- _YOUR ASSIGNMENT_
Please write the following entries out once more, exactly.

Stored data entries
== == ==

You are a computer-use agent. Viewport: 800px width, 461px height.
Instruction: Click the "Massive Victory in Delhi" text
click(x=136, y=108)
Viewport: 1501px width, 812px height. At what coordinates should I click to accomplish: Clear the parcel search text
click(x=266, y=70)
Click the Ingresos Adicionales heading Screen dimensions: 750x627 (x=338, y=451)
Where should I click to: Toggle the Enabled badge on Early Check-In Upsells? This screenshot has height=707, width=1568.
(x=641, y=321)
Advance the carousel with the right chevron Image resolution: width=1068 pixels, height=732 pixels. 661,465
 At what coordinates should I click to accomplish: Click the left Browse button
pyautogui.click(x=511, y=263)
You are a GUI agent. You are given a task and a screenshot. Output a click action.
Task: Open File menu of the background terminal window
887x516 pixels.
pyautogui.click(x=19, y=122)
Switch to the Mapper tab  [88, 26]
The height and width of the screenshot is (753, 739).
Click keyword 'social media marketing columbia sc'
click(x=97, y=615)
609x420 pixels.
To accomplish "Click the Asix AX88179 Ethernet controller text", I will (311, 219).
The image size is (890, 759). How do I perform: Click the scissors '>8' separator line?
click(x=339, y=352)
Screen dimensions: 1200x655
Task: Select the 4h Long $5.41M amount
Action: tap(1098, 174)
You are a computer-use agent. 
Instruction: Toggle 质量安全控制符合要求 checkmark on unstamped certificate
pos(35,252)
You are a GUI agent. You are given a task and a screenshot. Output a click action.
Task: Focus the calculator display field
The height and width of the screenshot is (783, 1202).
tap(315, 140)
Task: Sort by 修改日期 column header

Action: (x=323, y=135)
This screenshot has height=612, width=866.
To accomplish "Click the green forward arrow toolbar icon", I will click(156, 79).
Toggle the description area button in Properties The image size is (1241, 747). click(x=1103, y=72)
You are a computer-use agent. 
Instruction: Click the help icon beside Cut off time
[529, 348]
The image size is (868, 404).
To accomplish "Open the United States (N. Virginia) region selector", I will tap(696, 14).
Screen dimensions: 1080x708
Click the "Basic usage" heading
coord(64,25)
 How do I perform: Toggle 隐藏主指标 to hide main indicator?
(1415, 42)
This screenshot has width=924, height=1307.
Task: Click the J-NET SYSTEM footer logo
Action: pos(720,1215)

== == ==

- _WRITTEN ANSWER_
You are a computer-use agent. Viewport: 800px width, 461px height.
Instruction: Click the "Massive Victory in Delhi" text
click(x=136, y=108)
Viewport: 1501px width, 812px height. At what coordinates should I click to accomplish: Clear the parcel search text
click(x=266, y=70)
Click the Ingresos Adicionales heading Screen dimensions: 750x627 (x=338, y=451)
Where should I click to: Toggle the Enabled badge on Early Check-In Upsells? This screenshot has height=707, width=1568.
(x=641, y=321)
Advance the carousel with the right chevron Image resolution: width=1068 pixels, height=732 pixels. 661,465
 At what coordinates should I click to accomplish: Click the left Browse button
pyautogui.click(x=511, y=263)
You are a GUI agent. You are given a task and a screenshot. Output a click action.
Task: Open File menu of the background terminal window
887x516 pixels.
pyautogui.click(x=19, y=122)
Switch to the Mapper tab  [88, 26]
The height and width of the screenshot is (753, 739).
Click keyword 'social media marketing columbia sc'
click(x=97, y=615)
609x420 pixels.
To accomplish "Click the Asix AX88179 Ethernet controller text", I will (311, 219).
The image size is (890, 759). How do I perform: Click the scissors '>8' separator line?
click(x=339, y=352)
Screen dimensions: 1200x655
Task: Select the 4h Long $5.41M amount
Action: tap(1098, 174)
You are a computer-use agent. 
Instruction: Toggle 质量安全控制符合要求 checkmark on unstamped certificate
pos(35,252)
You are a GUI agent. You are given a task and a screenshot. Output a click action.
Task: Focus the calculator display field
The height and width of the screenshot is (783, 1202).
tap(315, 140)
Task: Sort by 修改日期 column header

Action: (x=323, y=135)
This screenshot has height=612, width=866.
To accomplish "Click the green forward arrow toolbar icon", I will click(156, 79).
Toggle the description area button in Properties The image size is (1241, 747). click(x=1103, y=72)
You are a computer-use agent. 
Instruction: Click the help icon beside Cut off time
[529, 348]
The image size is (868, 404).
To accomplish "Open the United States (N. Virginia) region selector", I will tap(696, 14).
Screen dimensions: 1080x708
Click the "Basic usage" heading
coord(64,25)
 How do I perform: Toggle 隐藏主指标 to hide main indicator?
(1415, 42)
This screenshot has width=924, height=1307.
Task: Click the J-NET SYSTEM footer logo
Action: pos(720,1215)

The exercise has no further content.